Growing up in a small Midwest suburb, Muno’s world was shattered when her sister Kim was murdered at just 16 years old. After a day of work at the local mall, a boy that Kim knew asked for a ride home. Several local teens described the boy as creepy, but Kim ignored her intuition and agreed to drive him home. That decision would cost her sister her life. An absolutely devastating event that Muno wants to prevent from happening to other girls and their families.
This became the inspiration for Muno’s life’s work. “Over the past 30 years, I’ve learned so much about how we can create a healthy girl culture and give them a very different version of what their adolescence can mean—one that is grounded in their power,” Muno said. She envisions a world where community interventions center girls as change agents. Since, “I wear two hats – that of a mother and a girls’ advocate,” Muno said, this work serves the dual purpose of addressing the harms of the past while aiming to prevent future harm.
Muno and her family have lived in Madrona for the past 30 years. They have two daughters, Bella and Lena, that were born in Seattle. And two daughters, Betelhem and Adanech, that were born in Ethiopia and adopted after losing both of their birth parents. The girls are all grown now, but the family values their time in the neighborhood: attending Madrona K8 and Garfield High School, walking to the grocery store, visiting the local parks, and even hearing Amharic along the way. “There are too many things to count when it comes to how much I cherish where we live,” Muno said.
While raising her four daughters, Muno was building the Justice for Girls* Coalition of Washington State. “Countless lessons gleaned from my work had a profound impact on our home life and establishing a healthy girl culture was a daily commitment,” Muno said. According to the organization’s website, the vision is to make our state “a leader in offering practices, programs, and policies tailored for girls facing adversity so they can overcome obstacles, access opportunities, and secure a purposeful future.”

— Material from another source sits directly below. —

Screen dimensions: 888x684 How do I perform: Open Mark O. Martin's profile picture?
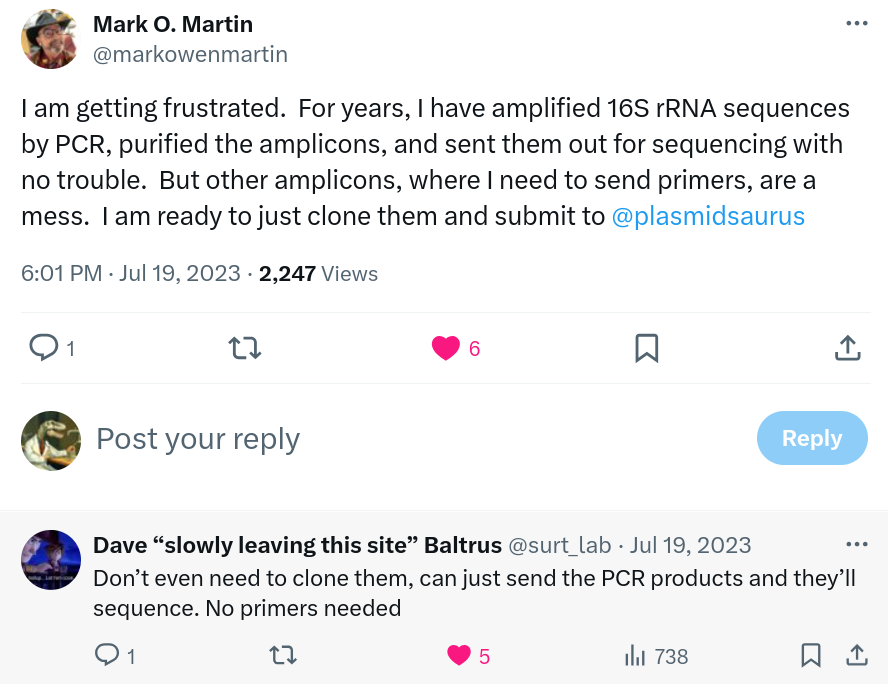pyautogui.click(x=49, y=39)
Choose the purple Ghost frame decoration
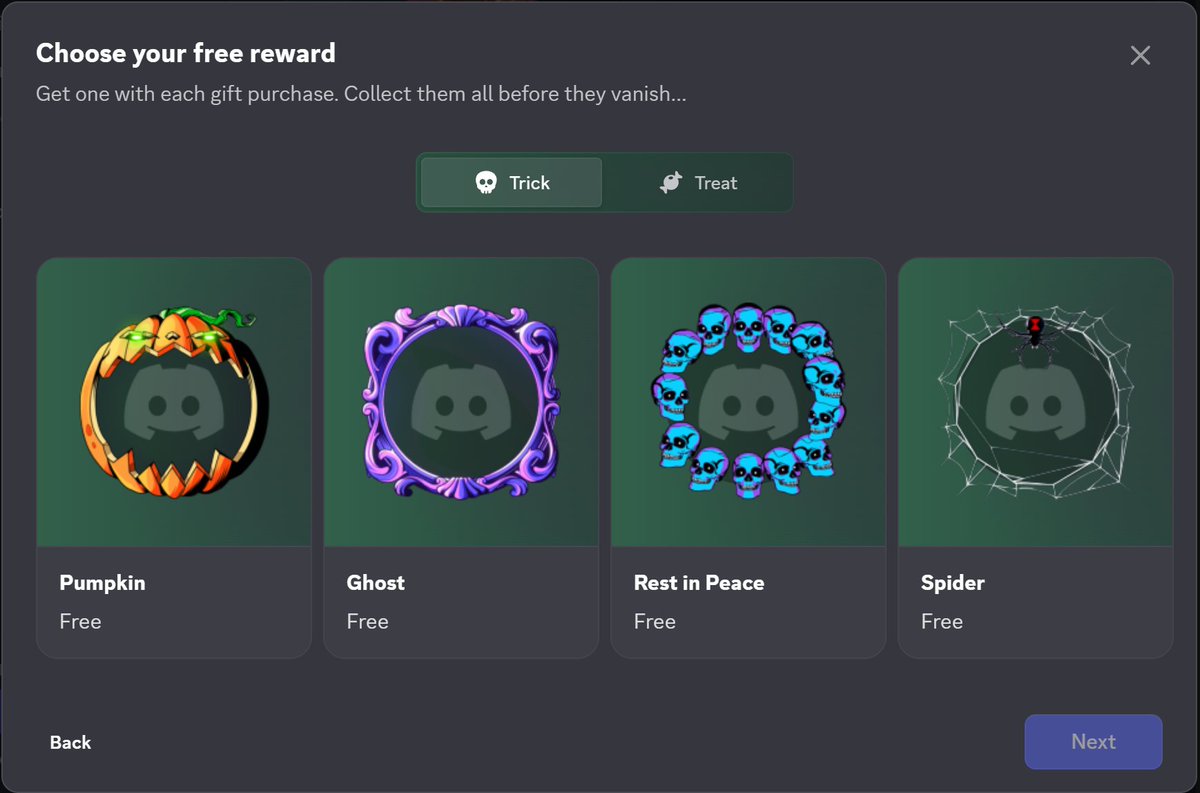Viewport: 1200px width, 793px height. point(461,402)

Powerful Girls: Raising Strong, Just, and Compassionate Young Womenis an invaluable guide to cultivating powerful, compassionate young women by nurturing confidence, identity, and a passion for justice. In the book, Muno reconnects with fifteen young women who had participated in the Powerful Voices program and discovered that the eight essential powers they had developed in their girlhood groups decades earlier were still vibrant forces in their adult lives today. The shared conversations stressed the urgency to ensure that younger sisters, neighbors, and coworkers developed and asserted these same powers. With the additional caution that not intentionally sharing these powers is the equivalent of “sisterhood malpractice.”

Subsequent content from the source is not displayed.